City hopes to overcome proposed 2018 deficit

By DENISE GRANT
STAFF WRITER

With good management and some good fortune in 2018, Findlay officials say they can overcome a $1.6-million deficit in the proposed general fund budget for 2018.

City Council held its first budget hearings for 2018 on Wednesday, with 12 departments reviewing their spending plans and goals for next year. The hearings lasted nearly four hours.

The city will come close to overcoming a projected deficit of $1.2 million this year. While year’s end is still two weeks away, it looks like the spending deficit will be closer to $600,000 or less.

City departments have returned about $1.7 million in funding that had been appropriated by council for their use, but not spent. Enough, said Mayor Lydia Mihalik, to overcome the projected deficit for this year.

“I think we have done a very good job,” said Mihalik. “… They did what we asked them to do. The biggest problem is that the revenue didn’t come in the way we wanted.”

Income tax collections were down about $1 million in 2017.

General fund operating revenue for 2018 is expected to total $26.8 million. Operational spending for 2018 is expected to total $28.4 million, which includes $1.3 million in subsidies.

The complete 2018 budget book is available to the public online at www.findlayohio.com. Visitors can find it on the auditor’s page, and it will be listed under budget presentations.

All departments are budgeting a 2 percent base pay increase in 2018, matching raises to be given to the city’s unionized employees.

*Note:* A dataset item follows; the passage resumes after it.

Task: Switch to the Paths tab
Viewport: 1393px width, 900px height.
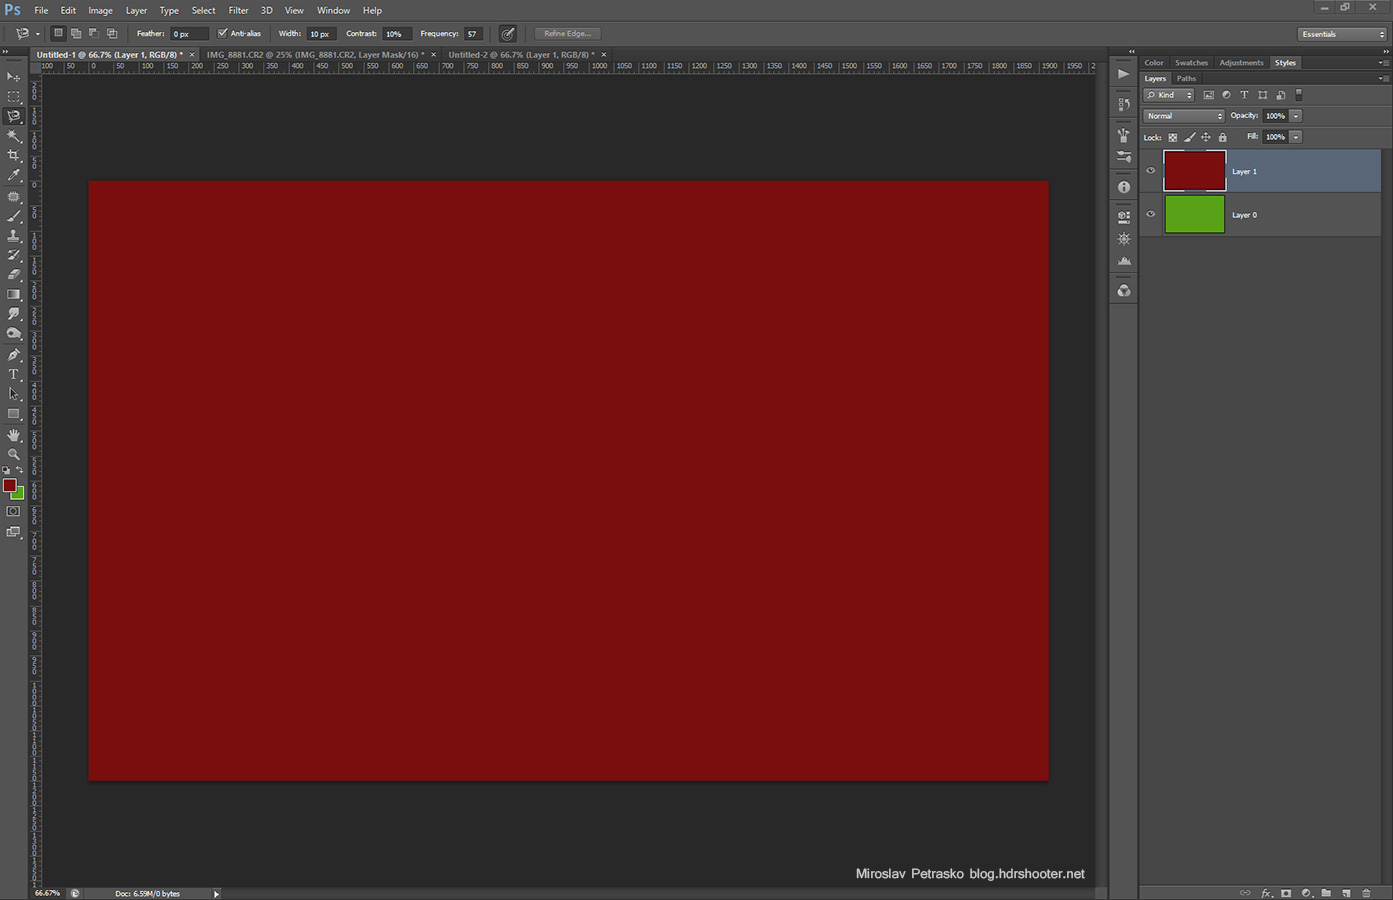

Mihalik told City Council on Wednesday that there’s “a lot going on.”

She says it feels like the city has been on the defense against both the state and federal government, with attempts at both levels to change healthcare and tax laws that negatively affect the city’s operation and income.

“I really don’t think anyone knows what’s in that (federal) tax bill,” Mihalik said.
She said “there’s more in there,” than just what affects the middle class or corporations.

“It’s been one thing right after another,” she said.

However, she also said the city has been “on the offense” with both workforce development and the opioid crisis.

She said economic development efforts in the city are setting records in investment, with Findlay’s industries reporting 1,200 new employees in 2017, also a record.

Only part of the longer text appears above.